Confermata la generale nullità delle pattuizioni pre-matrimoniali intese come “prenup”, devono, invece, ritenersi valide e meritevoli di tutela le convenzioni di dare-avere sottoscritte tra i nubendi, o tra i coniugi, subordinate alla crisi coniugale, quando prevedano eque condizioni e reciproche concessioni, e non incidano sui diritti indisponibili.

I summenzionati patti, infatti, sono espressione dell'autonomia negoziale che si sta gradatamente riconoscendo al nucleo familiare.

Come detto, viene rimarcata la liceità della condizione sospensiva della frattura coniugale; difatti, l'elemento accidentale non può ritenersi né violativo dell'art. 160, in quanto non dipendente dalla volontà di un unico soggetto e quindi non meramente potestativo, né contrario a norme imperative, all'ordine pubblico o al buon costume.

Parallelamente, sulla base di tale inquadramento, viene rispettato anche l'art. 143 c.c. in quanto, se inconfutabile è il dovere dei coniugi di contribuzione reciproca, in base ai propri mezzi e alle proprie capacità, nessun divieto è posto, nei riguardi degli stessi, circa l'eventuale accertamento di rapporti di dare-avere, sospesi in costanza di matrimonio.

Nel caso concreto, la Cassazione respingeva il ricorso, confermando la pronuncia della Corte territoriale che aveva riconosciuto la validità della contestata scrittura privata, in quanto contratto atipico con condizione sospensiva lecita.

In sede di legittimità, l'accordo è stato riconfermato come valido, in quanto lecito ed equo e, nondimeno, rispettoso dei necessari limiti da mantenere nei confronti dei diritti indisponibili; l'importo previsto a titolo di obbligazione restitutoria, non poteva configurarsi come una somma “una tantum”, che avrebbe, di talché, interferito con la disciplina dell'assegno divorzile (indisponibile), sulla considerazione che non vi era alcuna espressa dicitura, né rinuncia esplicita all'assegno.
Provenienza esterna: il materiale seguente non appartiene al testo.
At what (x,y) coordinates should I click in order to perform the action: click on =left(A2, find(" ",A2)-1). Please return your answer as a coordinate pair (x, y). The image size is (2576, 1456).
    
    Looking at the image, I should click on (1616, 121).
Parimenti, non risultava integrare adempimento di un'obbligazione naturale, stante l'inesistenza di divieti che inibiscano i coniugi nella riconoscenza di insorti rapporti di dare-avere.

Osservazioni

La pronuncia in questione, destando un notevole interesse per l’oggetto trattato, richiede una lettura approfondita ed un’attenta analisi, al fine di rifuggire dalle interpretazioni superficiali e semplicistiche.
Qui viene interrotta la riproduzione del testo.